There had still been no retirements so far; Yuki Tsunoda went for a spin at the chicane but managed to avoid hitting anything and was soon back underway after a brief display of yellow flags. It came as some drivers were reporting the track was becoming noticeably greasy as the drizzle picked up again. That didn't stop Red Bull from calling in Verstappen for a new set of mediums on lap 39 as they aiming to undercut Russell and Sainz. He was followed in a lap later by Norris, and then it was Leclerc who pitted from the lead on lap 40.
He was followed in by Russell who come out behind Verstappen. The Red Bull then carried the attack to Leclerc, who was now on the hard compound for an attempt to go the distance. And then just when it seemed that the Dutchman had got the job done, the back end of the RB18 stepped out sending it into a full 360 rotation, allowing Leclerc to race back in front while Verstappen sorted himself out. "I dropped the throttle and I just spun!" he told the Red Bull pit wall. But it proved only a temporary reprieve for Leclerc, his pace too compromised on the hard tyres to resist another assault by Verstappen on lap 45.
The gaps between the top five - Sainz, Hamilton, Verstappen, Leclerc and Russell - remained too small to allow anyone to pit again without losing a bunch of positions. When Sainz finally made his pit stop on lap 48, a problem on the rear left meant a slow release and he slipped to fifth, having opted to take on soft tyres despite 22 laps remaining to the finish. Further back there was a spat between Ricciardo and Stroll as the McLaren emerged from pit lane, with the stewards agreeing with Stroll that the Aussie has caused a collision which meant that he was handed a five second penalty.
Hamilton pitted on lap 52 for his second stop, also switching to the soft compound and coming out behind Sainz. Now the question was whether Verstappen, Leclerc and Russell could make it to the finish without another stop or losing too much pace in the process; surprisingly the man looking under most pressure was Leclerc, who was being assailed by Russell who finally extracted his revenge into turn 1 on lap 54 to snatch second place as Verstappen pulled seven seconds clear of the duelling pair. The Ferrari team wall crunched the numbers and decided their only hope was to pit Leclerc at the end of the lap to switch to the soft compound, in what looked horribly like another Ferrari strategy implosion as the Monegasque dropped to sixth behind Perez.

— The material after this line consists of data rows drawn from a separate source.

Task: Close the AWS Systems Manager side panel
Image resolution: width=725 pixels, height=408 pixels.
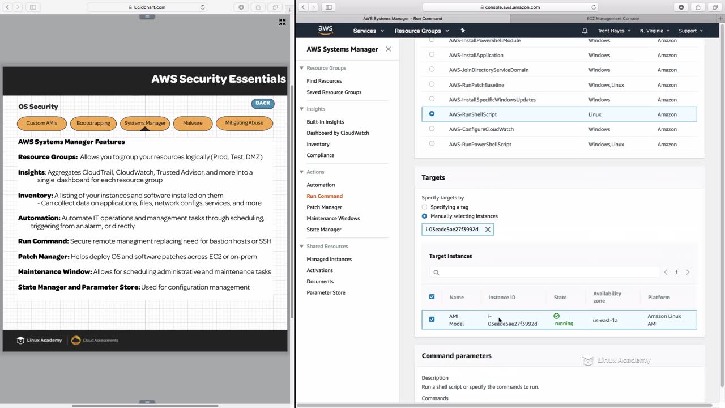Action: (x=388, y=49)
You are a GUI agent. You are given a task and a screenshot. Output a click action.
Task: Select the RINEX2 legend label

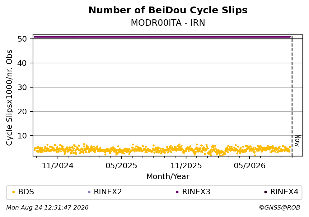[108, 192]
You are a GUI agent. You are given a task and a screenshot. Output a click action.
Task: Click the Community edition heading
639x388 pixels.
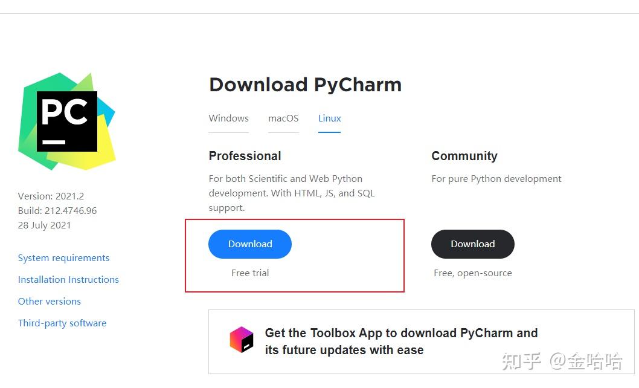pyautogui.click(x=464, y=156)
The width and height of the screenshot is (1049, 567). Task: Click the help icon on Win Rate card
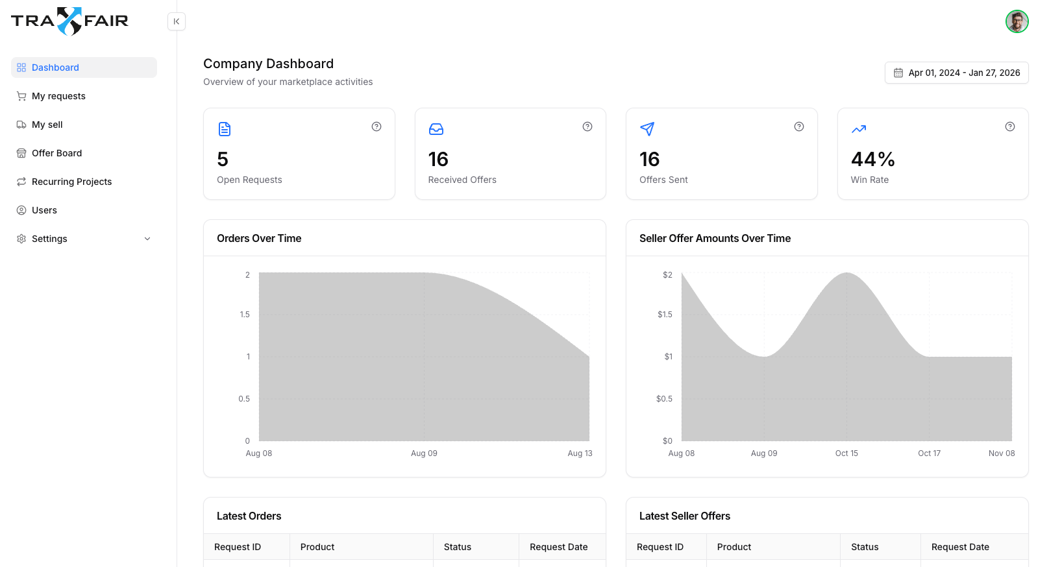[x=1010, y=127]
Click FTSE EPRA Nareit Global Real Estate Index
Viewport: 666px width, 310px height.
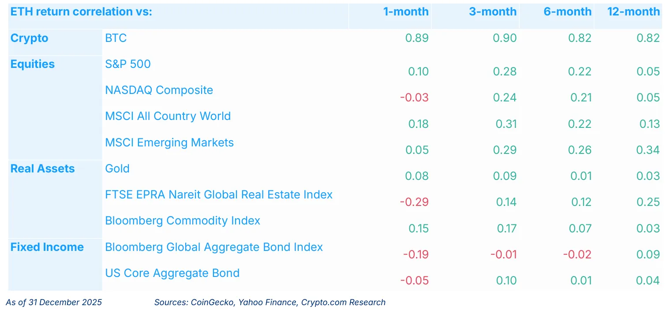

Ferrari's day continued to get worse with Sainz picked off by Hamilton midway down the straight on lap 63. Hamilton then went on to pass his team mate for second place on lap 65, giving Mercedes a second successive double podium success with Sainz left in fourth ahead of Perez and Leclerc. Norris finished 'best of the rest' in seventh having echoed the Alpine strategy of switching to the hard compound for the second stint which had succeeded in keeping him ahead of Alonso and Ocon, with Vettel taking the last point for tenth ahead of Stroll.
There was late drama with a retirement for Bottas triggering a Virtual Safety Car with three laps to go, as his Alfa Romeo lost power and ground to a halt at turn 11 to become the first and only retirement of the race. The rain that had been threatening to arrive all afternoon finally intensified for the last couple of minutes but too late to make any impact on the final order.